Repeat all entries exactly.

BEGIN Exercise data

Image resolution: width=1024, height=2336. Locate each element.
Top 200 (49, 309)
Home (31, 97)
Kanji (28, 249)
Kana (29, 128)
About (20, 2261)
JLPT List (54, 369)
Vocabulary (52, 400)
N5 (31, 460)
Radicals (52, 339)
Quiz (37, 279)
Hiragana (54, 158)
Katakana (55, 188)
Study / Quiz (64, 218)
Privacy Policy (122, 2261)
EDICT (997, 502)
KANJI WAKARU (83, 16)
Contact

END Exercise data

Response to this exercise -
Image resolution: width=1024, height=2336. Locate each element.
Top 200 (49, 309)
Home (31, 97)
Kanji (28, 249)
Kana (29, 128)
About (20, 2261)
JLPT List (54, 369)
Vocabulary (52, 400)
N5 (31, 460)
Radicals (52, 339)
Quiz (37, 279)
Hiragana (54, 158)
Katakana (55, 188)
Study / Quiz (64, 218)
Privacy Policy (122, 2261)
EDICT (997, 502)
KANJI WAKARU (83, 16)
Contact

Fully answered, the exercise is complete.